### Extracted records
+---+
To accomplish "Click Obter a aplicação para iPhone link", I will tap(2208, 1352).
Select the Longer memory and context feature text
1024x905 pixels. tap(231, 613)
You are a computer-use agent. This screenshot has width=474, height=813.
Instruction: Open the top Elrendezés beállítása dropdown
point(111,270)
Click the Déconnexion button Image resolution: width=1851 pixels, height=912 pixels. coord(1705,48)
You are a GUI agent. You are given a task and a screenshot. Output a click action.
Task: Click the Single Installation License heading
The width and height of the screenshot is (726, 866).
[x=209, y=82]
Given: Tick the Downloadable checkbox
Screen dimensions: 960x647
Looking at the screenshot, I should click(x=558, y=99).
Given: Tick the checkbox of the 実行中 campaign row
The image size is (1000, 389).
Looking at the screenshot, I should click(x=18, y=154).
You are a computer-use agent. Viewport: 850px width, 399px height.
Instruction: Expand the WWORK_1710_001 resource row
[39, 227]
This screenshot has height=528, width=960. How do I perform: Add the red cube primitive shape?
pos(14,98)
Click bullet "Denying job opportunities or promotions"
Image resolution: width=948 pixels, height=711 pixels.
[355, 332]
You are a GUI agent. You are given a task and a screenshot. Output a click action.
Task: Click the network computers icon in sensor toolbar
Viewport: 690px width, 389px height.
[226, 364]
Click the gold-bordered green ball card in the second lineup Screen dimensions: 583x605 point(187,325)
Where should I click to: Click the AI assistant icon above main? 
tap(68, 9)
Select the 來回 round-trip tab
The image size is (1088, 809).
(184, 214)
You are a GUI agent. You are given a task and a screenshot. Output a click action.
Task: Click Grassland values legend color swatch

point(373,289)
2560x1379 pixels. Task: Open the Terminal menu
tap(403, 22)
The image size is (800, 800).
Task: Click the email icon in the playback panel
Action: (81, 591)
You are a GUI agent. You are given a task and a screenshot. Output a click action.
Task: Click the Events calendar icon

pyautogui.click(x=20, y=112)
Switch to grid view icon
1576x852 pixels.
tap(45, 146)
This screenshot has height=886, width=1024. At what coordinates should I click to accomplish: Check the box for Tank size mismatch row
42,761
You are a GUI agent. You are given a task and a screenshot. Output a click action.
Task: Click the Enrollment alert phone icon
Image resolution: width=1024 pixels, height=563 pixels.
+---+
### Challenge
Gather every line in the listing above that contains the word "Open", and copy each of those lines in full.

### Reply
Instruction: Open the top Elrendezés beállítása dropdown
2560x1379 pixels. Task: Open the Terminal menu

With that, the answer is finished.